> [PROBLEM TO WORK ON]
Every line in the records below with the string "settings" needs to be copied out.

> [SOURCE DATA]
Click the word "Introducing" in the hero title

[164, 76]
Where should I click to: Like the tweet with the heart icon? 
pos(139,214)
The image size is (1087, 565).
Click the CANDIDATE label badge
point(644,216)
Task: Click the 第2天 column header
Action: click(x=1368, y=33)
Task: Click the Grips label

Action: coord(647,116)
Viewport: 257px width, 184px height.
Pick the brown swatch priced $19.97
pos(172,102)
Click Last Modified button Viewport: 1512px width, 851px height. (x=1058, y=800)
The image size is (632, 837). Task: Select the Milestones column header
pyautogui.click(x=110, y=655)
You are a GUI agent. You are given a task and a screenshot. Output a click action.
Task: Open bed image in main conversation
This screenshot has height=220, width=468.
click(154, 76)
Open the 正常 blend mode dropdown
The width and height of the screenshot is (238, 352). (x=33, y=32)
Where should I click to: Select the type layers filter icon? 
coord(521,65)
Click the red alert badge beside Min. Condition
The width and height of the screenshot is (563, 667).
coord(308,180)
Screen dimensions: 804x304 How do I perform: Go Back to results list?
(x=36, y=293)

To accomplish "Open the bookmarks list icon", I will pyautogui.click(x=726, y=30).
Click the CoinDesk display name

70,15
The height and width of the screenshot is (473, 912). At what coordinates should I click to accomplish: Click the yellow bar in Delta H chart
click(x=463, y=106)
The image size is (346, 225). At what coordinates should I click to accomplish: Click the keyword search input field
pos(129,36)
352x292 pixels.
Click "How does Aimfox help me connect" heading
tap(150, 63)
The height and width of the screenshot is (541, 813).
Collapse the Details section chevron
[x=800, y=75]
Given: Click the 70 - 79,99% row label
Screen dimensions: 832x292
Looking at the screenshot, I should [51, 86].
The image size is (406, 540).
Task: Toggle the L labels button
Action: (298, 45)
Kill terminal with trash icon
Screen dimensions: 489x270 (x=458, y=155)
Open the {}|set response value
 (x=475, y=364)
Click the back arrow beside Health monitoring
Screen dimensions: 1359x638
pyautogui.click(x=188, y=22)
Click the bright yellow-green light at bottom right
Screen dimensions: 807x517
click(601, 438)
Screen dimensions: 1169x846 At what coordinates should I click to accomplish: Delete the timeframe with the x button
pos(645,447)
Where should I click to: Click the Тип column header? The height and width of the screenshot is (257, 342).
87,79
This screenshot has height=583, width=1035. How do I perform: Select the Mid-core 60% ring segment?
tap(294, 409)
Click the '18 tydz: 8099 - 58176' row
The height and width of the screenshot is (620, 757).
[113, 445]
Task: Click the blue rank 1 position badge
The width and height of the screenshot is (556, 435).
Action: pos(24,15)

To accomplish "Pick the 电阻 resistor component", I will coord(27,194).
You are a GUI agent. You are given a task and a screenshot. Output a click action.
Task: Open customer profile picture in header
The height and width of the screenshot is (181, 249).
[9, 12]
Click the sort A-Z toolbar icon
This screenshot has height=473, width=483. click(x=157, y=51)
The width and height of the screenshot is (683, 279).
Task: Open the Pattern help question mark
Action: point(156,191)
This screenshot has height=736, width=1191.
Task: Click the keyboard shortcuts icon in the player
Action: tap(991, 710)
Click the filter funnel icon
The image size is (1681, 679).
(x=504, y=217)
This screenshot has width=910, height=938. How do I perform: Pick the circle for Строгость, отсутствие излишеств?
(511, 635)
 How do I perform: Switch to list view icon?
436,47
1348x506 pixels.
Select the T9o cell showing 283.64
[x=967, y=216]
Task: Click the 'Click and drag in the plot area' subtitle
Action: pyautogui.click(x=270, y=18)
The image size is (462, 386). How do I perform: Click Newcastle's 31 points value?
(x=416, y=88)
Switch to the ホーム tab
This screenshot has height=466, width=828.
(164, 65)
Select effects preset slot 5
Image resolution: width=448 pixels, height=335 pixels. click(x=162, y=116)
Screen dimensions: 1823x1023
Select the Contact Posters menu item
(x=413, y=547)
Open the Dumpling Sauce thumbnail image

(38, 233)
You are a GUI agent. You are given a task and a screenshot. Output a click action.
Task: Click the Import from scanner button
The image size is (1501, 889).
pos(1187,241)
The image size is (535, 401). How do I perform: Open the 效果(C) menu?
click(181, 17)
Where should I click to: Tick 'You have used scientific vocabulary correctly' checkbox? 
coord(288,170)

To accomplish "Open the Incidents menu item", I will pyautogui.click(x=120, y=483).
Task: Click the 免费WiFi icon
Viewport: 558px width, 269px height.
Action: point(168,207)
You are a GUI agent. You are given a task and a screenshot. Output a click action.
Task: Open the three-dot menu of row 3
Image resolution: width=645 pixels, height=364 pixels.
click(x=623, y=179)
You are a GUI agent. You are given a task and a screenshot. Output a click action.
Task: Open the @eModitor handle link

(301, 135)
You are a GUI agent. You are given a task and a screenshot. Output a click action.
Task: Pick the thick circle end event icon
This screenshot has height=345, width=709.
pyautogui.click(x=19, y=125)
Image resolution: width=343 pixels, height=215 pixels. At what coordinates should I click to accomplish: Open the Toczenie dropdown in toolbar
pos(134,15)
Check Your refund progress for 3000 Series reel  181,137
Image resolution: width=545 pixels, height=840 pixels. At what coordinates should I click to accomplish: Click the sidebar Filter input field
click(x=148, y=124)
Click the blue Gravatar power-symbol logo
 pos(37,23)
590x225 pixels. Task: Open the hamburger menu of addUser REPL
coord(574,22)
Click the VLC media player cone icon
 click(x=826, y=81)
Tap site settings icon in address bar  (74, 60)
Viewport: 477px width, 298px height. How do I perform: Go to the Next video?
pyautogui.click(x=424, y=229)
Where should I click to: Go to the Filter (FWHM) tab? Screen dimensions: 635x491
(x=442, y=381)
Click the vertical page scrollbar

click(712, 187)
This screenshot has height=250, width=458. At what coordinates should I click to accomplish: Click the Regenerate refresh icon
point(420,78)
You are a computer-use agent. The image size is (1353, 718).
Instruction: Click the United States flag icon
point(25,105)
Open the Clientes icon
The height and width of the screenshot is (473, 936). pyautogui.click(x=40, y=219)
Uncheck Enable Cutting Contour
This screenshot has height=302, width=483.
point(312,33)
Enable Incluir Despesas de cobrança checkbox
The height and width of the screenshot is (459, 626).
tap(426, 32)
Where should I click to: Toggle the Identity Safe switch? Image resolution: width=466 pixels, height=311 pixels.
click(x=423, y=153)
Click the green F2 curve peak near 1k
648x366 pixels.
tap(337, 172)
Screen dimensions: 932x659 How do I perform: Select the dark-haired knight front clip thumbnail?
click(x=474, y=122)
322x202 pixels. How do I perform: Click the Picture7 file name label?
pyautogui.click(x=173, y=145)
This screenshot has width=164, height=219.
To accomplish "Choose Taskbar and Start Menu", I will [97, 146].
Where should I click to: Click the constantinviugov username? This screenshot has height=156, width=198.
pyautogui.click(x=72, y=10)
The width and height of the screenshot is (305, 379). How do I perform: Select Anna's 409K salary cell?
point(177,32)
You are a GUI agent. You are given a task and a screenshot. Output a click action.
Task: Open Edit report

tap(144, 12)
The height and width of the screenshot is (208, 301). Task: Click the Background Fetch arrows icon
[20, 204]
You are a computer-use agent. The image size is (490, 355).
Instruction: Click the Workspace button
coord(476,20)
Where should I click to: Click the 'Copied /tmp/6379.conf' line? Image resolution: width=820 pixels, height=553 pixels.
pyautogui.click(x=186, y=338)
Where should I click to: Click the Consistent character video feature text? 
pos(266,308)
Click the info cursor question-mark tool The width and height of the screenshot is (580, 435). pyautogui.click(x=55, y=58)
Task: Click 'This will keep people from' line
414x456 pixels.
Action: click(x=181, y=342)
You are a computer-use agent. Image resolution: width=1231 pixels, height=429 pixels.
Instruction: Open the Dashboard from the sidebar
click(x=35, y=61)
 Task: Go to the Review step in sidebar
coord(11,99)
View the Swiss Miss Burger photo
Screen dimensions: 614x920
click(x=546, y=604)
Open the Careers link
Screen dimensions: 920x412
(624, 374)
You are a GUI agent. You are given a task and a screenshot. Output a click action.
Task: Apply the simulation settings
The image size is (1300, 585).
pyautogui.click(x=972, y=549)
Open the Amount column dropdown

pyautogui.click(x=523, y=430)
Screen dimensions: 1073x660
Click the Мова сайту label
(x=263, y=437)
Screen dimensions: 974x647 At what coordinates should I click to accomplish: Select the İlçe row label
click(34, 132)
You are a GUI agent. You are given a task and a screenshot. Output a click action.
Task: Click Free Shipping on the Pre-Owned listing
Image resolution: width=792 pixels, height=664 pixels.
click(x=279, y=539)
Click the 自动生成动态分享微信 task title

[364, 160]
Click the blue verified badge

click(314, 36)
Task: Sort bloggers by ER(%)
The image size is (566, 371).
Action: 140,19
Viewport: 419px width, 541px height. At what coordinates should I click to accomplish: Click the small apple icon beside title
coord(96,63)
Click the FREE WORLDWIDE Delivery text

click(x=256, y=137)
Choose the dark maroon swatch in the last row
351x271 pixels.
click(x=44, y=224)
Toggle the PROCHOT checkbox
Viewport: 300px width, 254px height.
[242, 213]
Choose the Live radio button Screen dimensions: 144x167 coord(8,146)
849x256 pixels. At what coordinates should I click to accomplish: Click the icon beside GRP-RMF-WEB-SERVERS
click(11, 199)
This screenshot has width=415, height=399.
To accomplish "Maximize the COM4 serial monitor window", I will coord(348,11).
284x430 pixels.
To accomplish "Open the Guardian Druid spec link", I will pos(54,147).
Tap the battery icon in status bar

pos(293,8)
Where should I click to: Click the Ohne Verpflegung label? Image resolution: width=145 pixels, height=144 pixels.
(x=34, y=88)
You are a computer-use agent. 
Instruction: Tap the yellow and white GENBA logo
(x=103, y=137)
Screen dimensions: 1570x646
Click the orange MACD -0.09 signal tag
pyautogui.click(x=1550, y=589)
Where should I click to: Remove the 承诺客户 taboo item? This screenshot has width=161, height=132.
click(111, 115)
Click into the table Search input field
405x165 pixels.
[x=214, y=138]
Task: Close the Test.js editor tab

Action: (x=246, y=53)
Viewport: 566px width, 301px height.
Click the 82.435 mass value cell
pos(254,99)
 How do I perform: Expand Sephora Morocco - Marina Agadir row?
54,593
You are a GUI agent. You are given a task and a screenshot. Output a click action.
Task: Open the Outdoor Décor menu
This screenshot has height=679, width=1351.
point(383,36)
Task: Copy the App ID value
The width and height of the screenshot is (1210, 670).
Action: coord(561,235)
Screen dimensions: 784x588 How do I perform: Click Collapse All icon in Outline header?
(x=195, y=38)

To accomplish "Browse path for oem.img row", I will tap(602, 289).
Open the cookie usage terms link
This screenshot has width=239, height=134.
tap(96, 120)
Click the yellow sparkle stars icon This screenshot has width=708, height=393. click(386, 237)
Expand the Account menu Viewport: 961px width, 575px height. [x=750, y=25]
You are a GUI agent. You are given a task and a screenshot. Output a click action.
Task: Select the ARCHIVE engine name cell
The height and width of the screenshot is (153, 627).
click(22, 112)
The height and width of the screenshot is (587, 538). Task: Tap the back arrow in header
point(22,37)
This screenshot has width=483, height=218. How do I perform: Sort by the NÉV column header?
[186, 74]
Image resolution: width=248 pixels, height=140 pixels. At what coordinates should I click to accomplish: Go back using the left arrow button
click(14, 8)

> [TASK RESULT]
Tap site settings icon in address bar  (74, 60)
Task: Apply the simulation settings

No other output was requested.